Northwest Arkansas Democrat-Gazette
May Day marchers, police clash in Paris
France on edge as election nears; thousands rally elsewhere on workers’ day
PARIS — A May Day march attended by thousands of people in Paris was disrupted as scores of hooded youths threw gasoline bombs at riot police in full gear, who responded with tear gas and truncheons.
Four officers were injured, with one seriously burned in the face, Interior Minister Matthias Fekl said, denouncing the “intolerable violence.”
His statement said all would be done to identify and arrest those responsible.
In France, events for May Day — a day in which workers and activists rally for better pay and working conditions — overlapped with the campaign for Sunday’s presidential runoff.
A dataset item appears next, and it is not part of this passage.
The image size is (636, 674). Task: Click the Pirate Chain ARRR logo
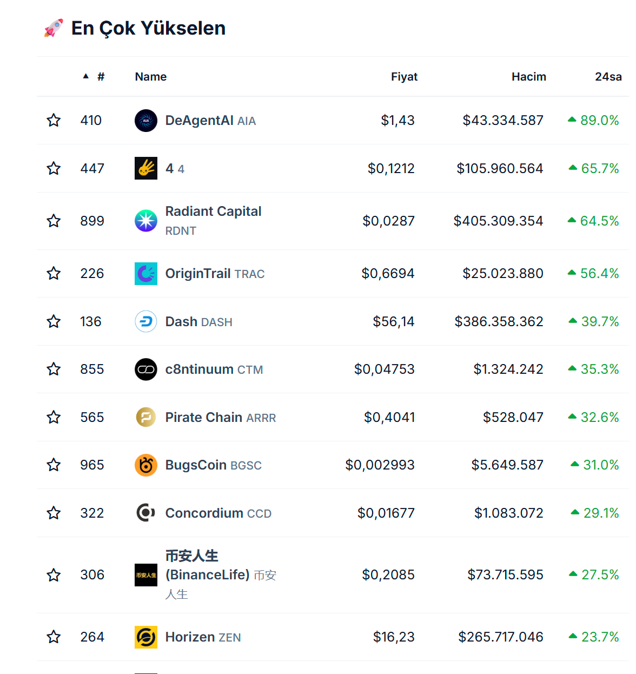coord(145,417)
Some of the violent protesters at the May Day event in Paris had signs referring to the presidential election and expressing dissatisfaction with both candidates — far-right leader Marine Le Pen and centrist Emmanuel Macron.
“Not one or the other; instead it’s the people’s self-defense,” read one sign. “Macron=Louis XVI, Le Pen=Le Pen,” read another, referring to France’s last king and to Le Pen’s father, Jean-Marie Le Pen, whom Marine Le Pen expelled from the party in 2015 after he made anti-Semitic comments.
Jobs and finances were on the minds of many in France on Monday. Le Pen, speaking in a hall north of Paris, skewered Macron, a former investment banker, calling him a “puppet” of the world of finance and Islamic fundamentalists. She also pledged that if she is elected, she will work to drop the shared euro currency and return to the French franc. Under her proposal, international companies could continue to use the euro, while average citizens would use the franc.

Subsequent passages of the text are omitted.